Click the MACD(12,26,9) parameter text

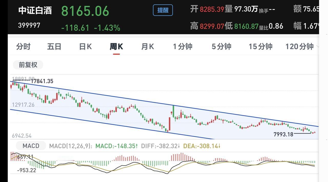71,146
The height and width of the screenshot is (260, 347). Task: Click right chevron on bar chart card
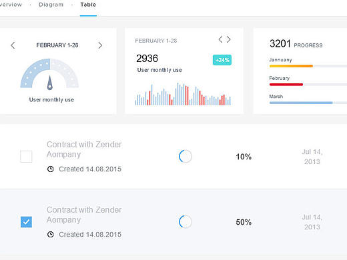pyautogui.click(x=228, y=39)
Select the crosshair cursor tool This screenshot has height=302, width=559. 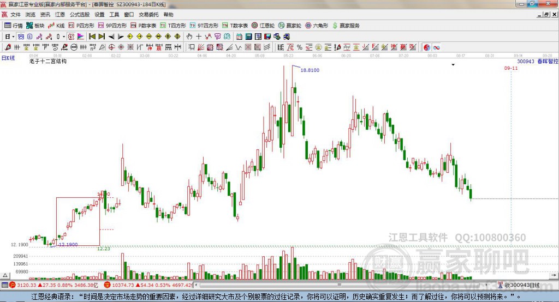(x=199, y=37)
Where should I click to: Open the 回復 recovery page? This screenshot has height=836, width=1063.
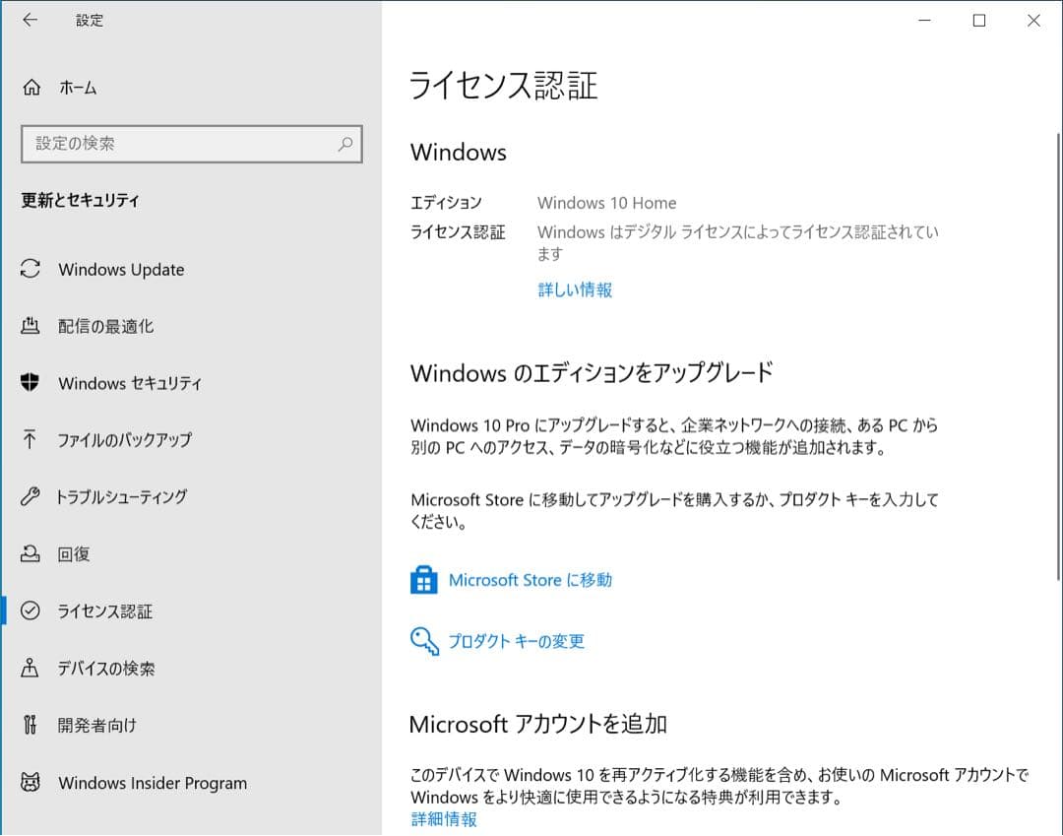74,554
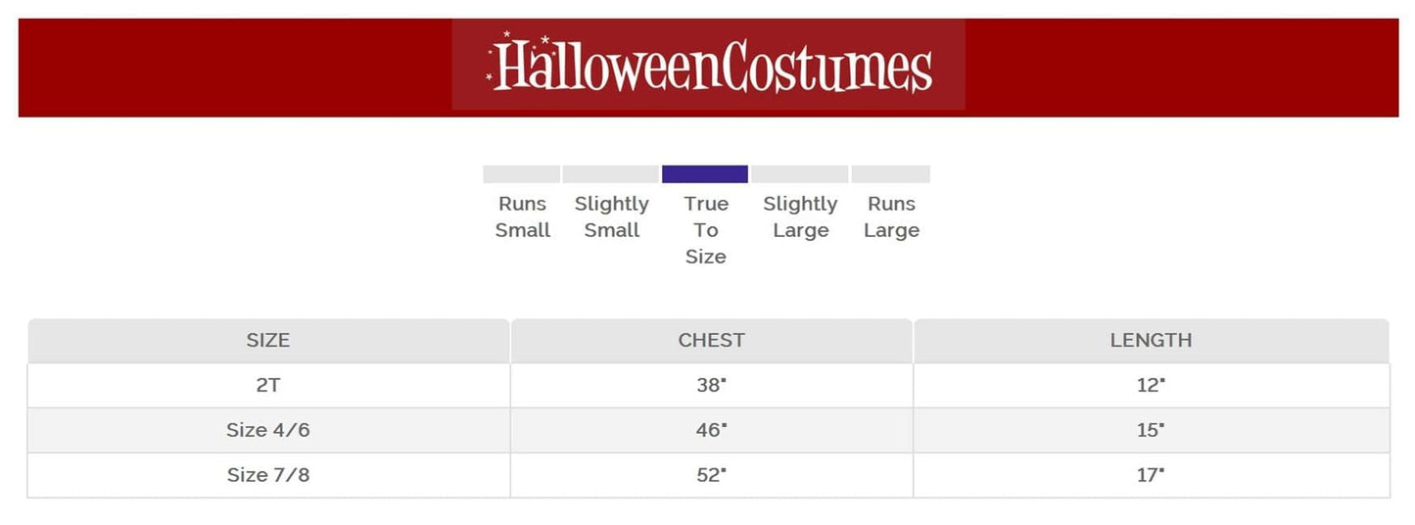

------------------------------------------------

» **What is needed**
Your task is to repeat, word for word and with no picture, every line from the one that contains "Where should I" through the last line of the data.

» **Exercise output**
Where should I click to: Open the 回復 recovery page? This screenshot has height=836, width=1063.
74,554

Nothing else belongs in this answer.